**ARTICLE:**
>> begin
For the salad and dressing

  • 4 lb watermelon about 1/4 of a whole melon, rind removed and cut into bite sized chunks
  • ¼ cup fish sauce 60ml
  • 1 tbs rice wine vinegar
  • 1 lime juice only, use 2 if your limes aren’t very large
  • 1 bunch watercress large stems removed (if you can’t get watercress, another soft leafy green will do, but it does lend a great peppery kick to the dish)
  • 1 bunch mint leaves picked
  • 1 bunch coriander leaves picked

Instructions

Cook the pork (1-2 days before)

  • To make the pork, mix everything except the meat together in a small dish. Place the pork into a resealable bag (I always double layer the bags for safety in case the seams split), add the sauce/marinade and close the bag, squeezing out as much air as you possibly can without squeezing the liquid out. This is done most easily by submerging the bag into cold water up to the seal, which displaces all the excess air so you can just seal it shut. Massage the marinade around inside the bag so it gets onto all of the meat’s surface.
  • Put your bagged meat into an oven tray, put it in the oven and set your temperature to 160⁰F/70⁰C, steam setting (100% humidity). Set the timer for 15 hours. If your oven isn’t plumbed make sure you check the water level of your tank occasionally, especially if you’re planning to go out (or sleep!).
  • When the cooking time is up, put the whole tray, bag and all, into the fridge to chill overnight (this makes it much easier to cut into nice clean slices).

Make the salad

  • Mix the fish sauce, lime juice and vinegar, then pour it over the watermelon and set aside to macerate while you get the rest ready.
  • Arrange the watercress and herbs on a serving platter.
  • Preheat a dry frypan over medium high heat. Remove ginger slices from pork and discard, then slice off pork skin and discard. Cut the meat into large lardons (see picture for size reference) and fry in batches on both sides to brown and heat through. The fat will render out as you do this so no need to add any extra oil. Lift the pieces out when they’re done, and don’t throw away the fat that’s left behind, it’s part of your dressing!
  • To assemble, scatter the melon and any dressing/juice over the leaves, then top with the hot pork and drizzle the fat from the pan over the whole platter. Serve immediately.
>> end
**GIVEN REQUEST A:** Please copy the watermelon and pork salad recipe word for word, from "Make the salad" up to and including "a serving platter.".
**GIVEN REQUEST B:** Continue the watermelon and pork salad recipe from the point where it stops.
The lines after this aren't needed for anything here.

**COLLECTED DATA:**
>> begin
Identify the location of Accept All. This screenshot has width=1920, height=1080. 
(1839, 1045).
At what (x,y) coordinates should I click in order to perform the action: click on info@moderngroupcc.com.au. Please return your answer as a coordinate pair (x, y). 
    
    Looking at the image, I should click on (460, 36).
>> end
**RESULT A:**
Make the salad

  • Mix the fish sauce, lime juice and vinegar, then pour it over the watermelon and set aside to macerate while you get the rest ready.
  • Arrange the watercress and herbs on a serving platter.

**RESULT B:**
Notes

  1. You can easily double the pork quantity if you want leftovers to use for one of the above suggestions. The cooking time remains the same.
  2. If your watermelon isn’t particularly sweet you might find you want a teaspoon or two of sugar in the dressing. I haven’t specified it here as we’ve never needed it, but you can adjust to taste.
  3. When it comes to bagging the meat, I suggest you double bag so it doesn’t leak. I used two ‘sandwich size’ zip-lock/resealable plastic bags for this sized piece of pork. I don’t think it would be a big deal if it did leak a bit, but I was trying to seal everything really well to approximate sous vide/bag cooking without the hassle of having to use a vacuum sealer, which most of us don’t have at home.
  4. Lastly, I have made this dish a few times now and have tested the pork both at 70⁰C for 15 hours and 75⁰C for 12 hours. The 70⁰C version is the winner in terms of texture, but only barely – I’ve written the recipe for that but if 15 hours just seems way too long to wait for anything, by all means try the 12 hour option. Beware, if you do the cooking overnight you might find your oven’s water tank runs out before you get back to it, so be a bit careful with that. My 1 litre tank lasted a full 8 hours as long as I didn’t open the oven door during that time (there’s no need to), so I’m just giving warning that yours may be different!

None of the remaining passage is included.